#### [REQUIREMENTS]
Switch "pencil drawing tool" to "pen tool" in the part of the lines that opens with the line containing "How do I perform: Click" and runs through the end of the lines, and give that part again with nothing else changed.

* START TASK INPUT *

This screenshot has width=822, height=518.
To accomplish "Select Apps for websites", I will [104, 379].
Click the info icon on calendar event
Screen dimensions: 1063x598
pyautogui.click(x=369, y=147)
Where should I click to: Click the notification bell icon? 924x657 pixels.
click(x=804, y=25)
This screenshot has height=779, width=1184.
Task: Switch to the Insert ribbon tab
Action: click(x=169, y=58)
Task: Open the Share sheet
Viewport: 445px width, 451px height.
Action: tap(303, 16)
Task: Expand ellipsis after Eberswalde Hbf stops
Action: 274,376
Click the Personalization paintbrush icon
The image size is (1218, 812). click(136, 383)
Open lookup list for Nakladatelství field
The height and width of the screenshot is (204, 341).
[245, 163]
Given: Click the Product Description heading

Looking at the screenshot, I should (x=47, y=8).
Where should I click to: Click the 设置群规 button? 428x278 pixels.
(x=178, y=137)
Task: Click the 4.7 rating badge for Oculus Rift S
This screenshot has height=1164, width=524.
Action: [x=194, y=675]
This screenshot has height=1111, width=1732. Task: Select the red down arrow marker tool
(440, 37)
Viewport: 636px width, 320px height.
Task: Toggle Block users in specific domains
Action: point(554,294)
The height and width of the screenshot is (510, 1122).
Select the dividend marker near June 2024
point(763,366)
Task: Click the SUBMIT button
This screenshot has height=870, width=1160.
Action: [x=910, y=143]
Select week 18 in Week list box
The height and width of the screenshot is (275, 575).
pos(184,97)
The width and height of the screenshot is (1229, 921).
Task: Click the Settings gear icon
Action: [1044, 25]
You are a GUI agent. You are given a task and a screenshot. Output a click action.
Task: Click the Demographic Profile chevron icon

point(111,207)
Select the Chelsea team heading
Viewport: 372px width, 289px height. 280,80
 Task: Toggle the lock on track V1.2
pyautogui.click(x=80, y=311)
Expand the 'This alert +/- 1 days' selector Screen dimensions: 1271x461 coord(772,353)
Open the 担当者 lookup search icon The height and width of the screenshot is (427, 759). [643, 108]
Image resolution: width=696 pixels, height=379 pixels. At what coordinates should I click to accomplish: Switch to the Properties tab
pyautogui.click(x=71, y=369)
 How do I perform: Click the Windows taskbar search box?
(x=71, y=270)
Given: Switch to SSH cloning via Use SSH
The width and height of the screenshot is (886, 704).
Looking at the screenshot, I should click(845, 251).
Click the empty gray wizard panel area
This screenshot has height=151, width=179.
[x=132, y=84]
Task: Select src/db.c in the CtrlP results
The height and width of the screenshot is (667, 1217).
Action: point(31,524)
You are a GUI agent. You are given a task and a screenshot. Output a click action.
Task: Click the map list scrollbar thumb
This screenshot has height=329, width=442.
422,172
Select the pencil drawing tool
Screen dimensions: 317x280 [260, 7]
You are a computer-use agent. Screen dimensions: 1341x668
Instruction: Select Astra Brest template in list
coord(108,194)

* END TASK INPUT *

#### [SOLUTION FOR THIS PROBLEM]
 How do I perform: Click the Windows taskbar search box?
(x=71, y=270)
Given: Switch to SSH cloning via Use SSH
The width and height of the screenshot is (886, 704).
Looking at the screenshot, I should click(845, 251).
Click the empty gray wizard panel area
This screenshot has height=151, width=179.
[x=132, y=84]
Task: Select src/db.c in the CtrlP results
The height and width of the screenshot is (667, 1217).
Action: point(31,524)
You are a GUI agent. You are given a task and a screenshot. Output a click action.
Task: Click the map list scrollbar thumb
This screenshot has height=329, width=442.
422,172
Select the pen tool
Screen dimensions: 317x280 [260, 7]
You are a computer-use agent. Screen dimensions: 1341x668
Instruction: Select Astra Brest template in list
coord(108,194)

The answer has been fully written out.